Dalam operasi ini, aparat kepolisian berhasil mengamankan 62 orang yang terlibat dalam 33 kasus premanisme, termasuk pungutan liar, parkir liar, balap liar, tawuran, pemerasan, hingga pengancaman.
Selain tindakan represif, operasi ini juga mencatat 2.222 kegiatan preemtif dan 1.655 kegiatan preventif yang bertujuan menciptakan rasa aman serta mewujudkan situasi keamanan dan ketertiban masyarakat (kamtibmas) yang kondusif di Provinsi Aceh.
Kabid Humas Polda Aceh, Kombes Pol Joko Krisdiyanto, menyatakan bahwa operasi ini merupakan bentuk nyata komitmen kepolisian dalam menciptakan lingkungan yang aman, sejuk, dan nyaman bagi masyarakat.
“Operasi ini mencerminkan kerja keras seluruh personel yang turun langsung untuk memberantas penyakit masyarakat, khususnya premanisme yang kerap meresahkan. Kami akan terus konsisten melakukan penegakan hukum secara tegas, terukur, dan humanis,” ujar Joko dalam keterangannya pada Kamis, 15 Mei 2025.
Perwira lulusan Akabri 1994 itu juga menambahkan bahwa upaya penindakan akan disertai dengan pembinaan serta penyediaan solusi terhadap persoalan sosial yang menjadi akar permasalahan premanisme.

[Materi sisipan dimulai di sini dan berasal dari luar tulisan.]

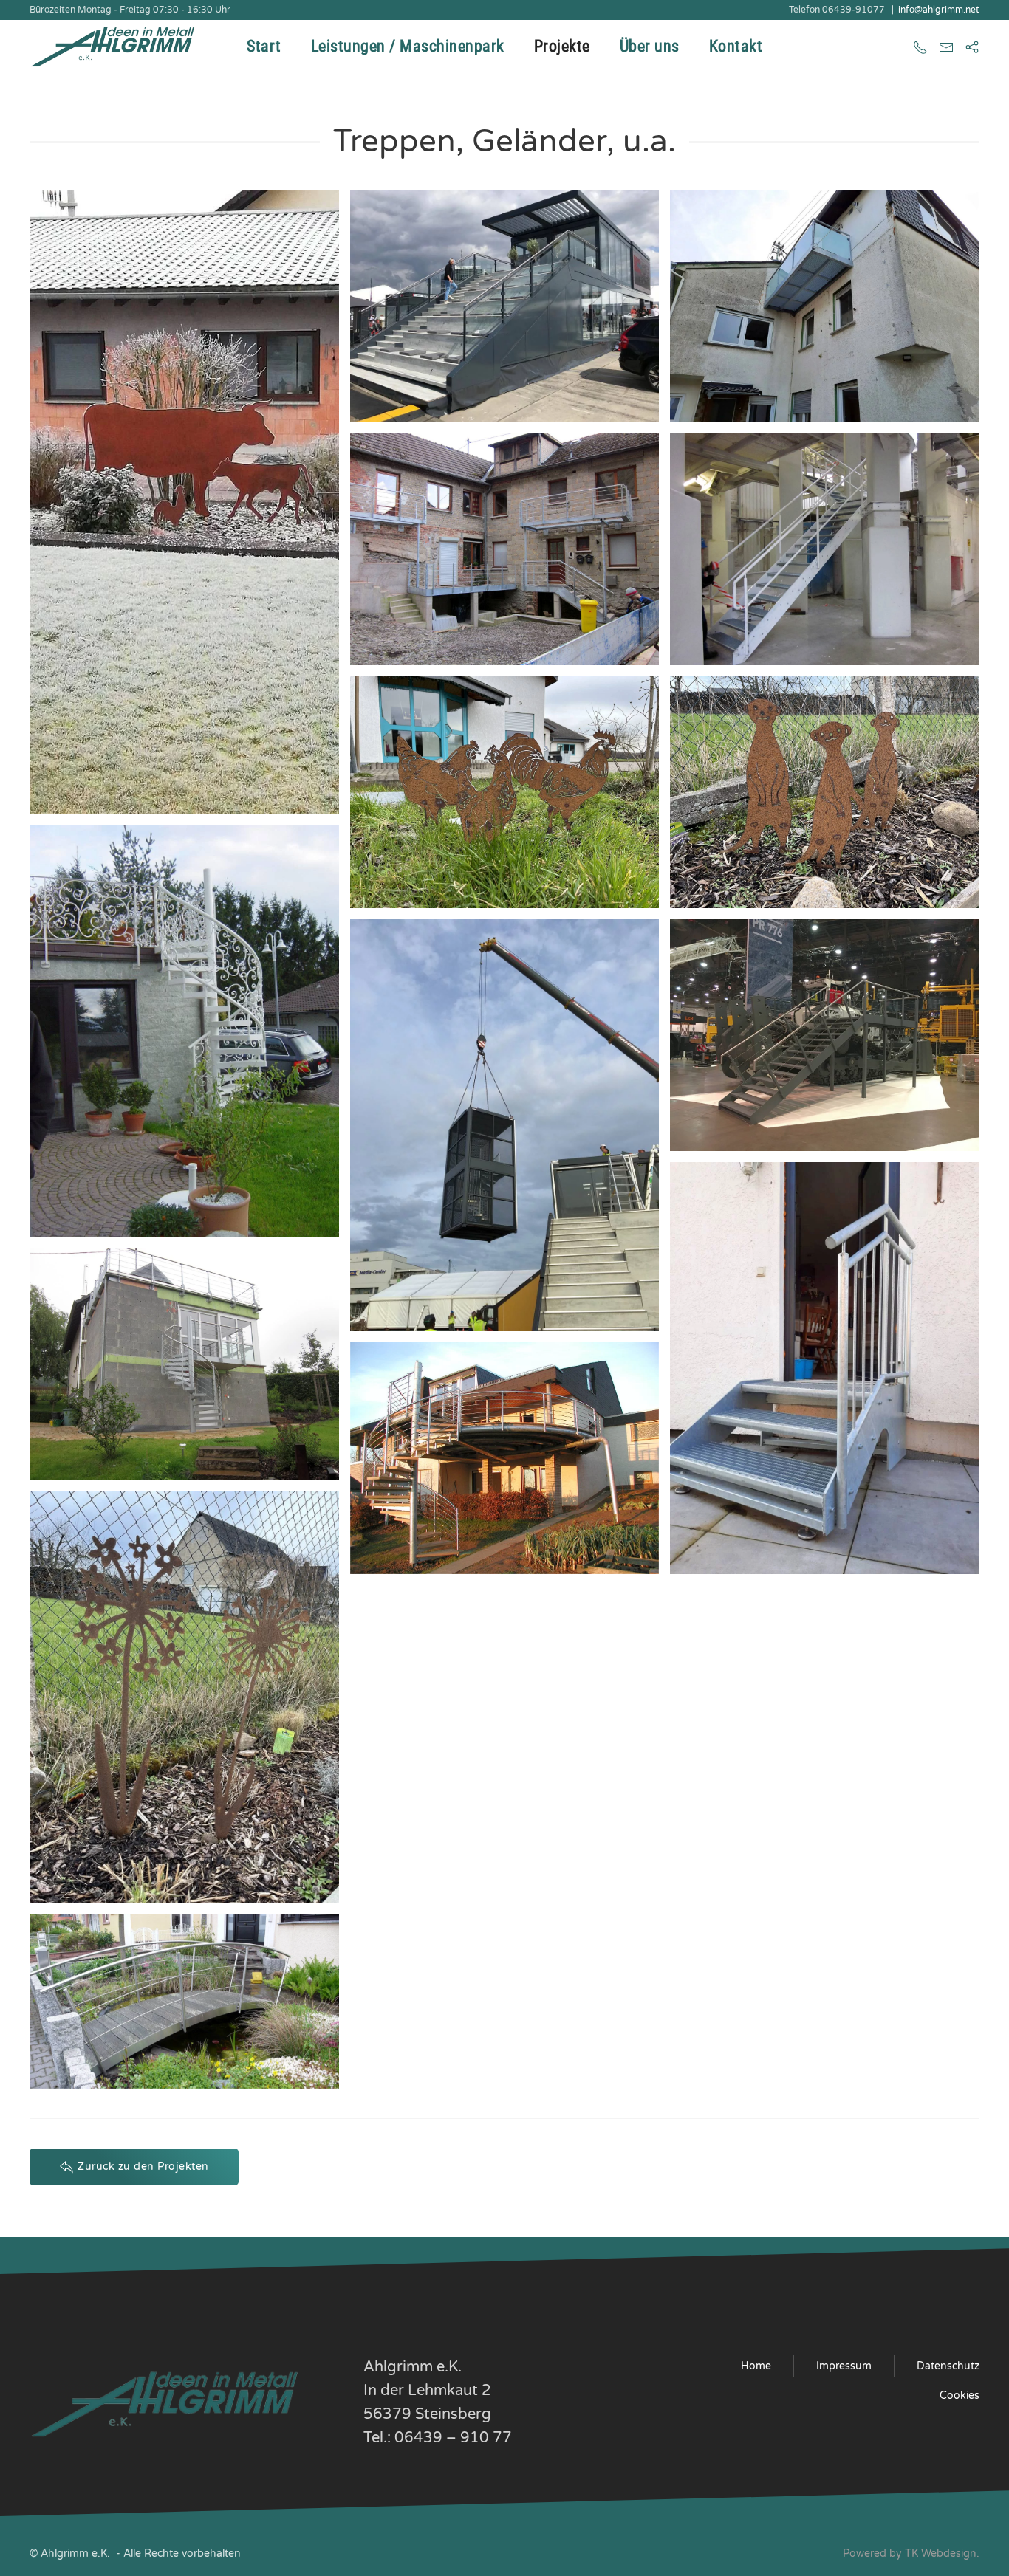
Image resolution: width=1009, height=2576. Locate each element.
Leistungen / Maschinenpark (407, 46)
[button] (184, 502)
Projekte (562, 46)
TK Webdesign (940, 2553)
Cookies (959, 2395)
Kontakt (736, 46)
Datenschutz (948, 2366)
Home (756, 2366)
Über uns (650, 46)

“Pembinaan serta solusi terkait lapangan pekerjaan dan persoalan sosial budaya preman terus dibicarakan bersama pihak terkait, agar aksi-aksi yang meresahkan ini dapat diminimalkan, bahkan dihilangkan,” tambahnya.
Sementara itu, Kapolda Aceh telah menginstruksikan seluruh jajarannya untuk melanjutkan penindakan dan penertiban secara berkelanjutan demi menjaga stabilitas dan ketertiban umum di seluruh wilayah Aceh.